→ SELECTED PASSAGE:
---------------
We used both proteomics and transcriptomics tools to study the differential protein expression level and the gene expression level in the biofilm formed by P. aeruginosa at 23°C and 37°C. We also studied the morphology and the structure of the biofilm using microscopy techniques.

What did we find?

We found that P. aeruginosa (lab strain UCBPP-PA14) forms a higher biofilm mass at 23°C than at 37°C with different proteins being expressed at each temperature. However, the 37°C biofilm appeared to possess a more complex architecture with more apparent extracellular polymeric substance accumulation connecting and containing the cells. One interesting phenotype that we observed was the presence of small colony variants (SCVs) enriched at 37°C. This led us to focus on the importance of a subset of the bacteriophage-related genes identified in our transcriptomics data since the SCV phenotype in P. aeruginosa has been linked to the induction of a particular type of filamentous phage. Most bacteria carry prophages. Previous studies have shown the role of filamentous phages, and specifically the coat B (CoaB) protein, in maintaining the biofilm structural integrity at 37°C. We found that coaB was important for biofilm formation specifically at 37°C, and its absence could also influence the biofilm matrix as seen in the SEM micrographs. Since our transcriptomics data also showed the presence of other phage-related genes being upregulated at 23°C, in the future it will be interesting to study the different roles of phage proteins in either strengthening or targeting the biofilm. Overall, our study shows that temperature is an important environmental cue for this pathogen, which can influence its genetic circuit. Also, the differential protein expression observed is not only specific to P. aeruginosa biofilm but is found in the biofilm of yet another common opportunistic pathogen, Acinetobacter baumannii. Antibiotic resistance is a global problem and needs our immediate attention. Finding biofilm targets specifically for environmentally grown biofilms versus infectious biofilms can help us prevent it further.
---------------
Saved entries:

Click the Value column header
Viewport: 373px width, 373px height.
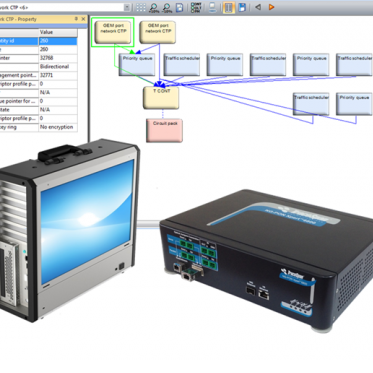click(58, 32)
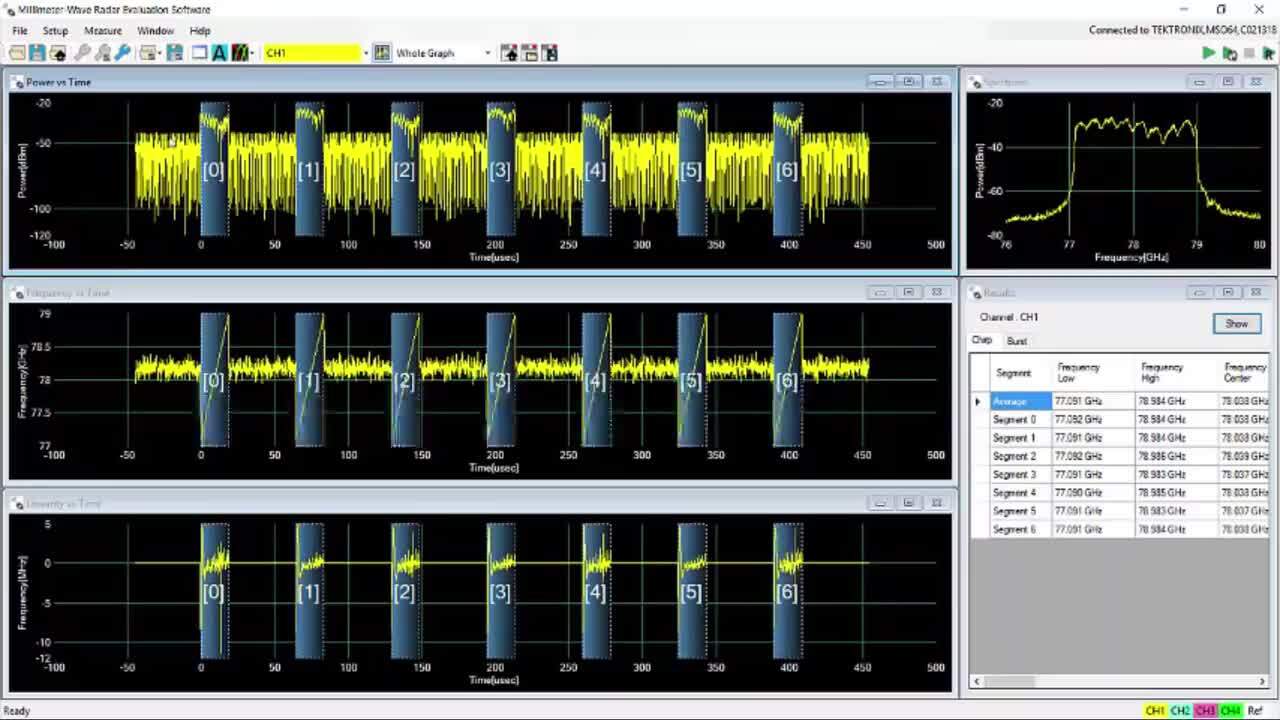Toggle the Ref indicator in status bar
Screen dimensions: 1280x720
point(1255,711)
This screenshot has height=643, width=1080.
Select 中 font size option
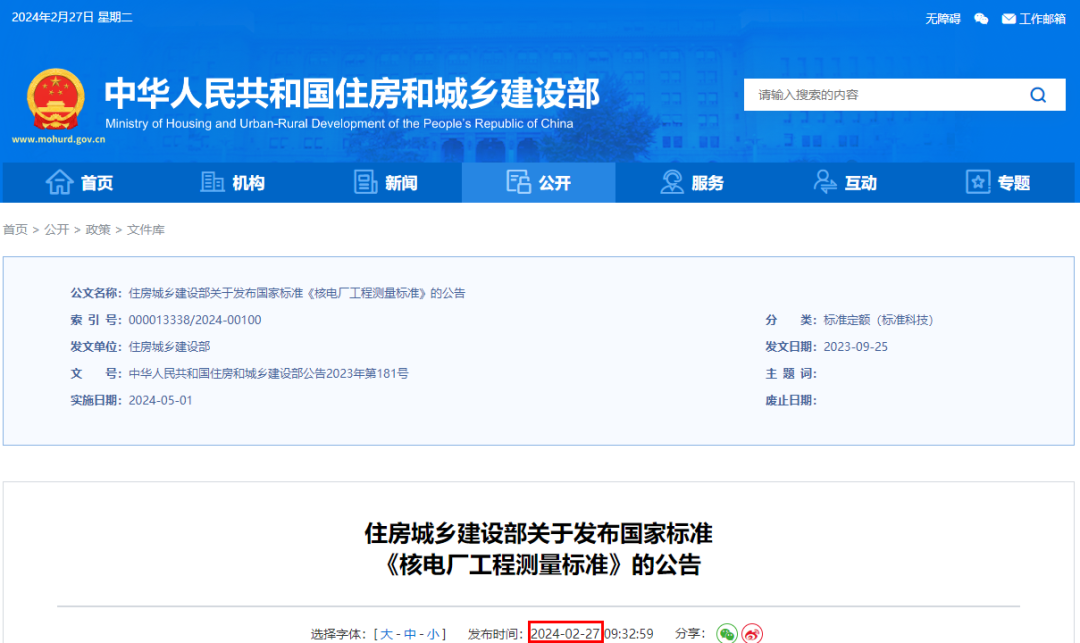coord(411,633)
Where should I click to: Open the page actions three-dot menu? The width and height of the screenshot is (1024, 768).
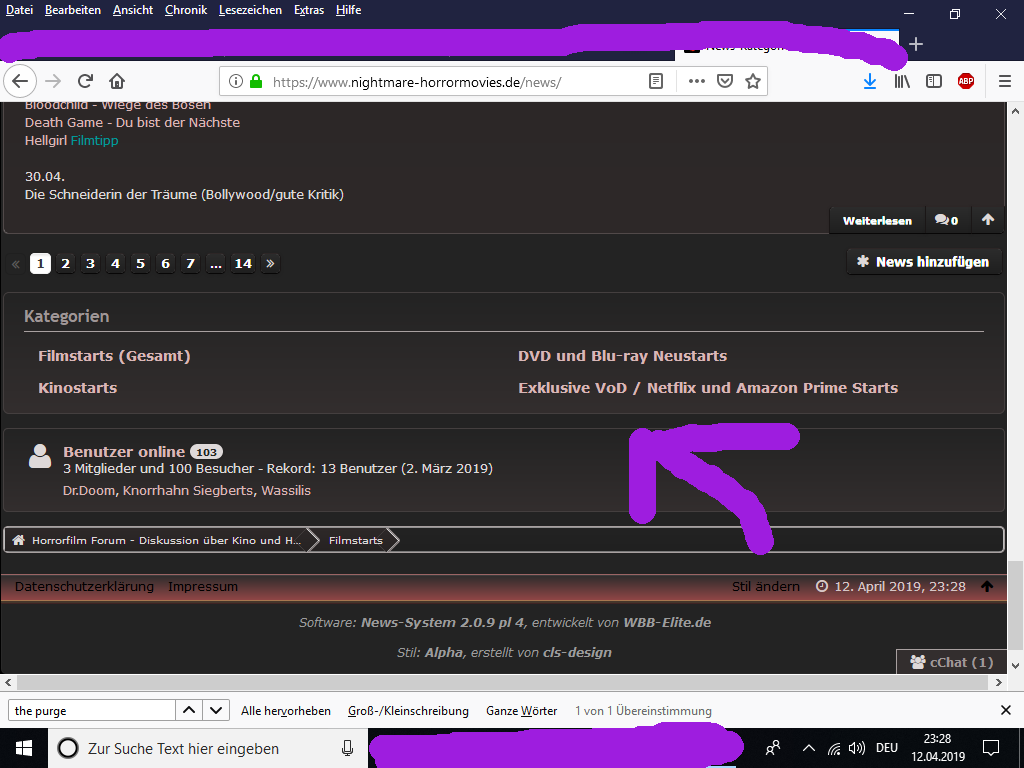point(697,81)
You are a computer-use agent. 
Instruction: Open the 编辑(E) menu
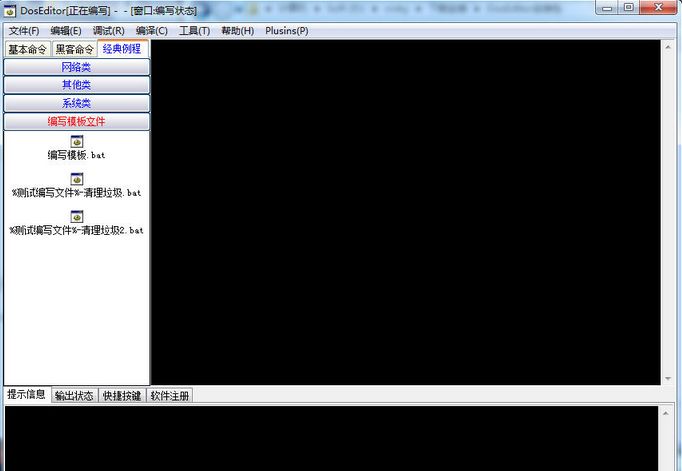coord(66,31)
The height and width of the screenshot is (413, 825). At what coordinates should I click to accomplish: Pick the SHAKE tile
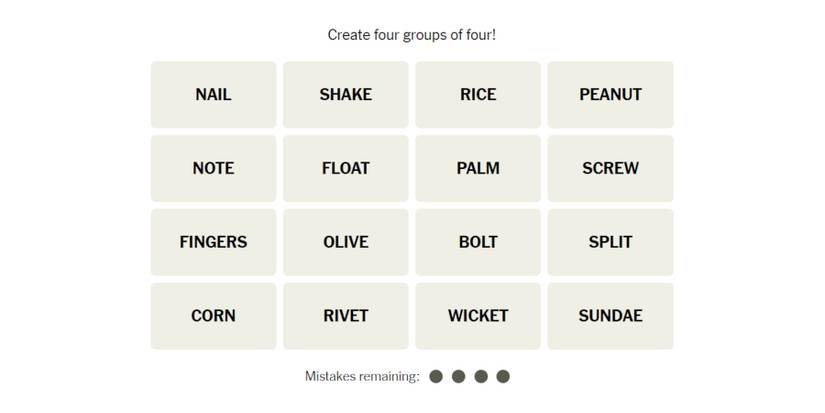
---------------
→ TASKS TO COMPLETE:
1. Decide whether each statement agrees with the biofilm summary, answering yes or no and quoting the deciding words: (a) P. aeruginosa forms more biofilm mass at 37°C than at 23°C. (b) Small colony variants were enriched at 37°C. (c) The differential protein expression was also found in the biofilm of Acinetobacter baumannii.
2. According to the biofilm summary, which lab strain of P. aeruginosa was studied?
3. Please retype the biofilm summary from "We used both" up to and including "did we find?".

→ SOLUTIONS TO THE TASKS:
1.
(a) No: "forms a higher biofilm mass at 23°C than at 37°C"
(b) Yes: "the presence of small colony variants (SCVs) enriched at 37°C"
(c) Yes: "is found in the biofilm of yet another common opportunistic pathogen, Acinetobacter baumannii"

2. UCBPP-PA14

3.
We used both proteomics and transcriptomics tools to study the differential protein expression level and the gene expression level in the biofilm formed by P. aeruginosa at 23°C and 37°C. We also studied the morphology and the structure of the biofilm using microscopy techniques.

What did we find?